## Job
Can you write out, word for word, the part of the items below that opens with the line containing "Given: Close CarSection.js" and closes with the line containing "Looking at the"? Leave the pictures out of your answer.

## Task data

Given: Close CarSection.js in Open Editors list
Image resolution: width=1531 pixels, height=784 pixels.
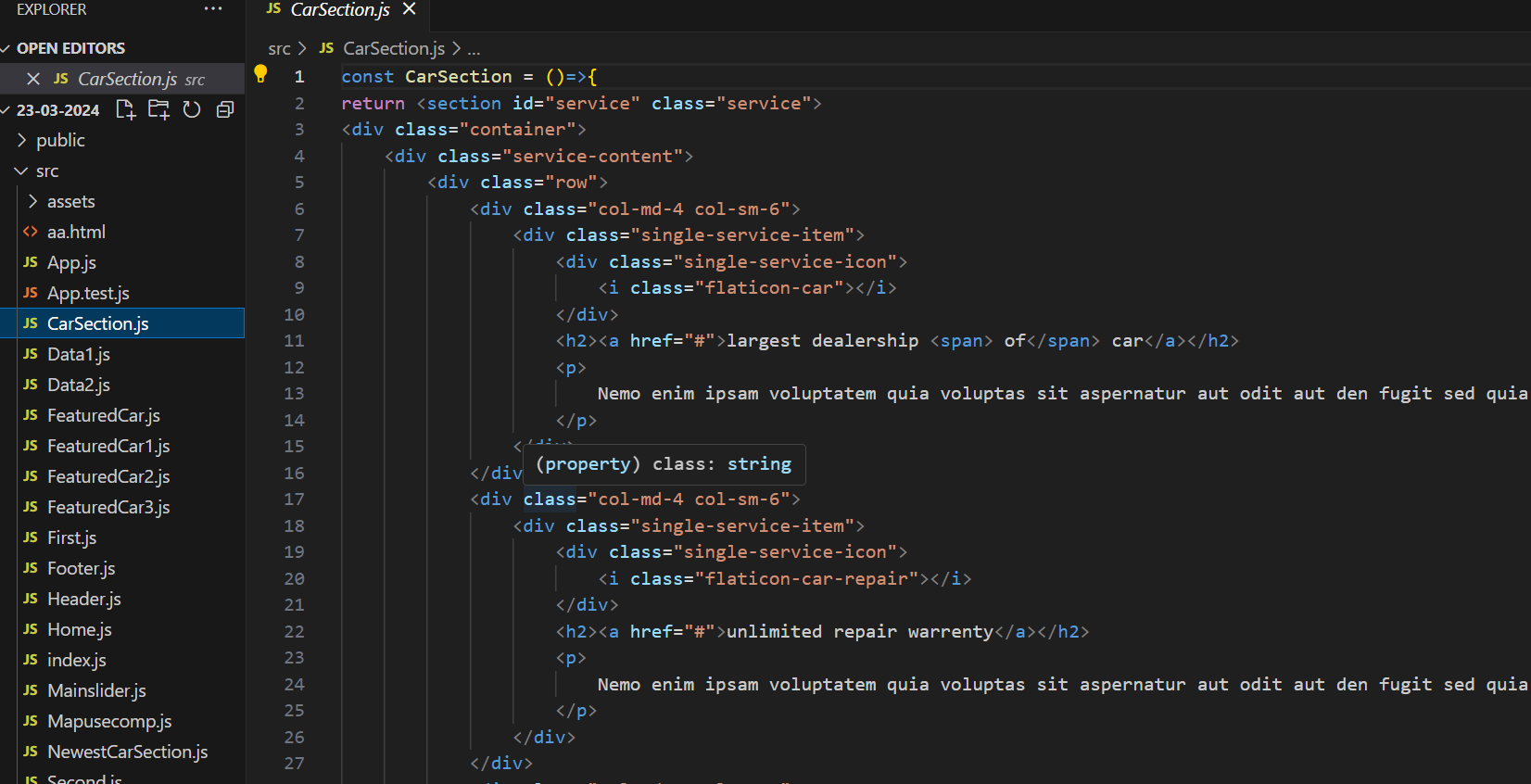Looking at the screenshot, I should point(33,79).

==

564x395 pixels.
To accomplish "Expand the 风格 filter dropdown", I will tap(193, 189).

## Answer for the task
Given: Close CarSection.js in Open Editors list
Image resolution: width=1531 pixels, height=784 pixels.
Looking at the screenshot, I should point(33,79).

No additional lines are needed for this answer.